Tiering Practice Materials by Simulation Value
Not all practice papers serve the same purpose. Authentic post-2021 IB Math AA SL papers match the current specification most closely and deserve to be treated as the highest-fidelity simulations—reserved mainly for Phase 3. Pre-2021 papers fall under a slightly different specification and form a much larger archive; their main value is as raw material for bridge-phase mixed sets rather than as benchmarks. Third-party predicted papers can offer useful exposure to unfamiliar question styles, but their calibration varies enough to make them unreliable as precise readiness indicators.
The core allocation decision follows directly: do fewer full papers at the right stage, not more at the wrong one. A small number of well-timed simulations yields sharper diagnostic returns than a long sequence run prematurely. Getting the tiering right is a necessary condition—but even correct tiering doesn’t protect against a separate and harder problem, the one where Phase 3 scores stop moving despite continued effort.
Plateau Circuit-Breaker
Stalled Phase 3 scores are rarely a stamina problem or an exposure problem. They’re almost always an unfinished bridge problem. Full simulations measure how well you use skills you already own; they aren’t particularly effective at building recognition from scratch. To identify the actual fault line, review the last two or three completed mocks and apply a single diagnostic question to each significant mark loss: was the first wrong move selecting the wrong method or strand, or did you choose a reasonable approach and then lose marks through integration, execution, or timing? That split matters. If wrong-method selection is the dominant pattern, more full papers won’t move the score—they’ll just reproduce the same errors at full length.
A deliberate two-week pause from full papers breaks the cycle.

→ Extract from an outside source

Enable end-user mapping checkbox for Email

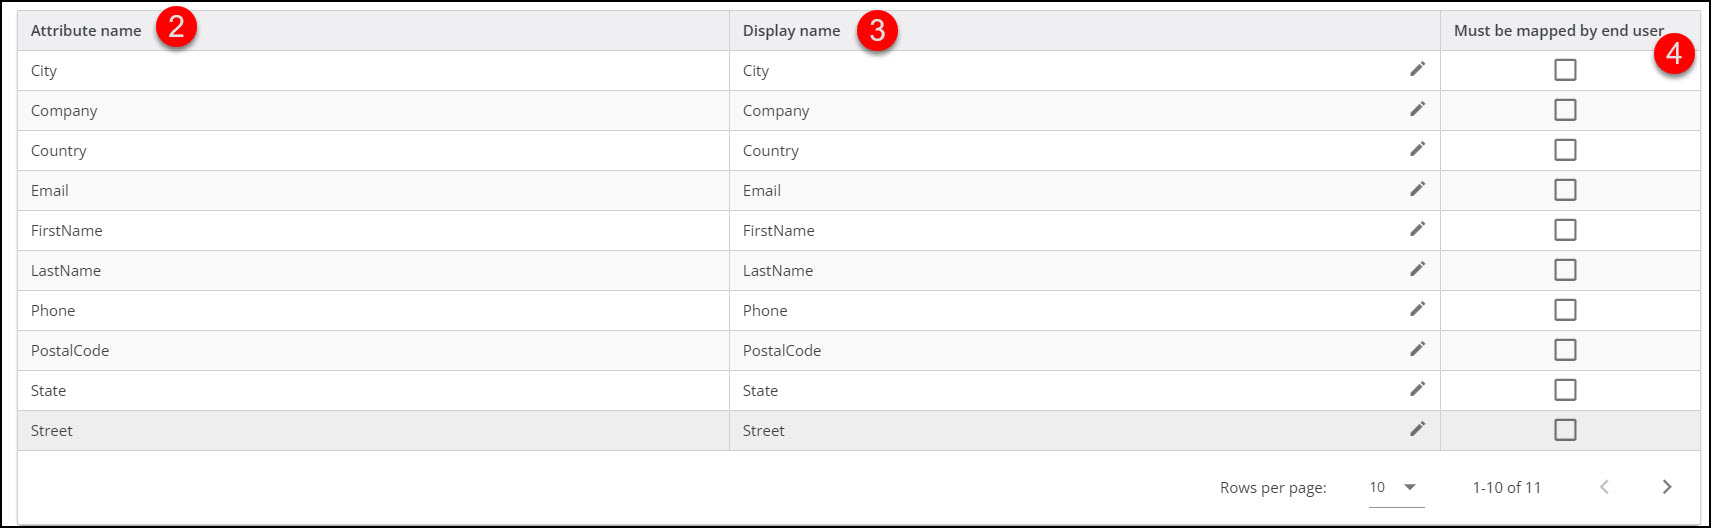(x=1565, y=190)
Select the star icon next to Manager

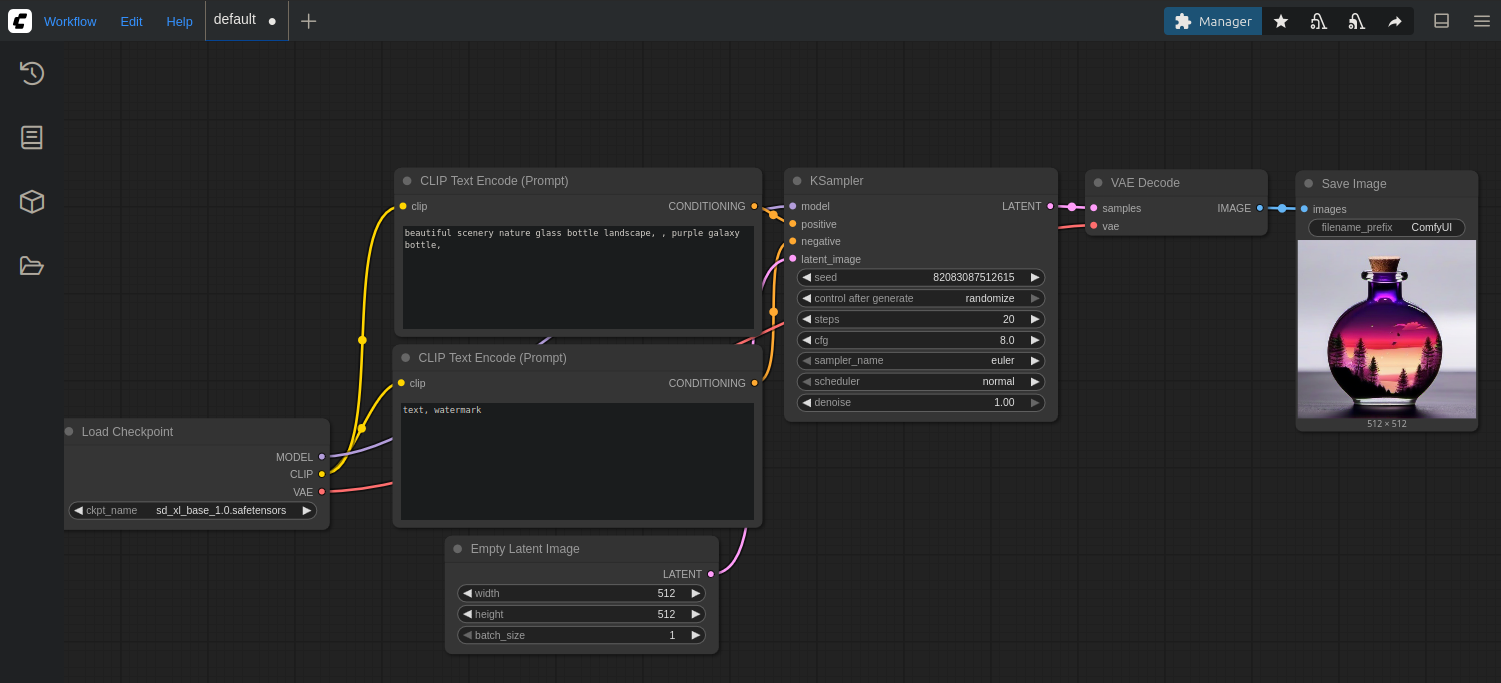[1281, 20]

Use the completed mocks as maps: identify which topic intersections generated the most recognition failures, then build targeted mixed-topic, unlabeled drills specifically around those intersections. Run them with the same 10–15 second strand-identification step from Phase 2—loosely timed first, then with tighter constraints. Re-entry into full simulations is the right call when, on a fresh mixed set, most lost marks arrive after you’ve correctly identified the approach rather than because you didn’t know what type of problem you were facing.
Full Papers as a High-Value Resource
All three phases serve the same underlying logic: full papers are a finite resource, and their diagnostic return depends entirely on the preparation that precedes them. Use them before the foundations are solid and they generate noise. Use them at the right moment and they compress whatever’s left into something the exam can actually reveal.
The readiness check, the error-pattern tags, the circuit-breaker—these aren’t procedural extras. They’re the mechanism by which IB Math AA SL practice exams stay useful rather than becoming expensive confirmation of preparation that isn’t finished yet. Every paper you protect from premature use is one you can still sit at peak readiness, when what the score says is finally worth hearing.